_RECORDS FOR THE EXERCISE:_
....................

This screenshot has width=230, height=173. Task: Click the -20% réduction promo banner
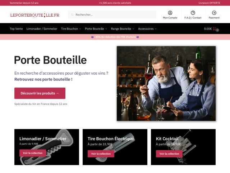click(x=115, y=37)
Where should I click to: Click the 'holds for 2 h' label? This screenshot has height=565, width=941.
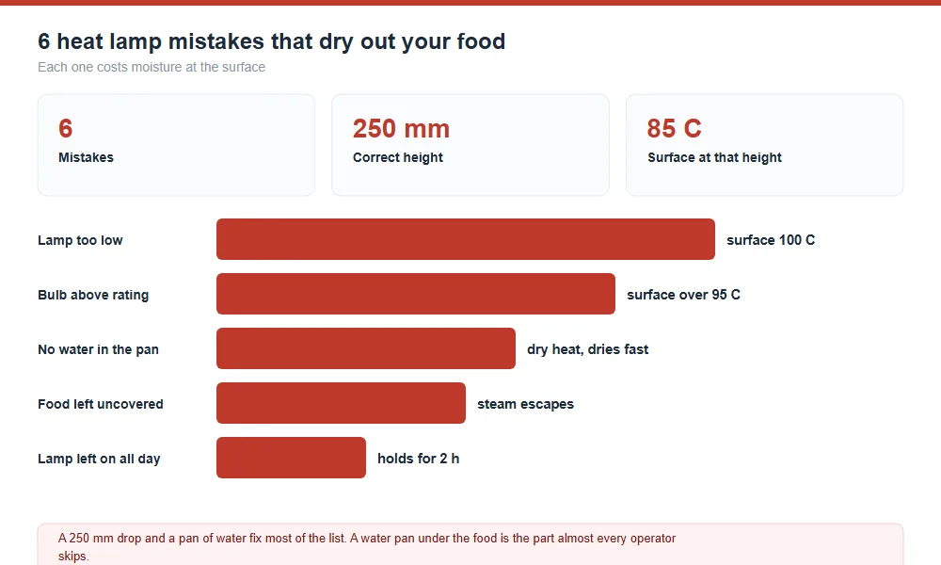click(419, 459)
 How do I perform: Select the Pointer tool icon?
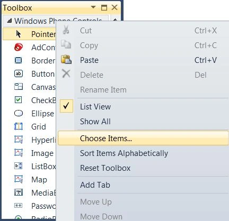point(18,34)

....................

Which rows above contain the string "screenshot"? Pick out each one and copy it in full, matching case exactly.

This screenshot has width=230, height=173. Task: Click the -20% réduction promo banner
Where should I click to: Click the 'holds for 2 h' label? This screenshot has height=565, width=941.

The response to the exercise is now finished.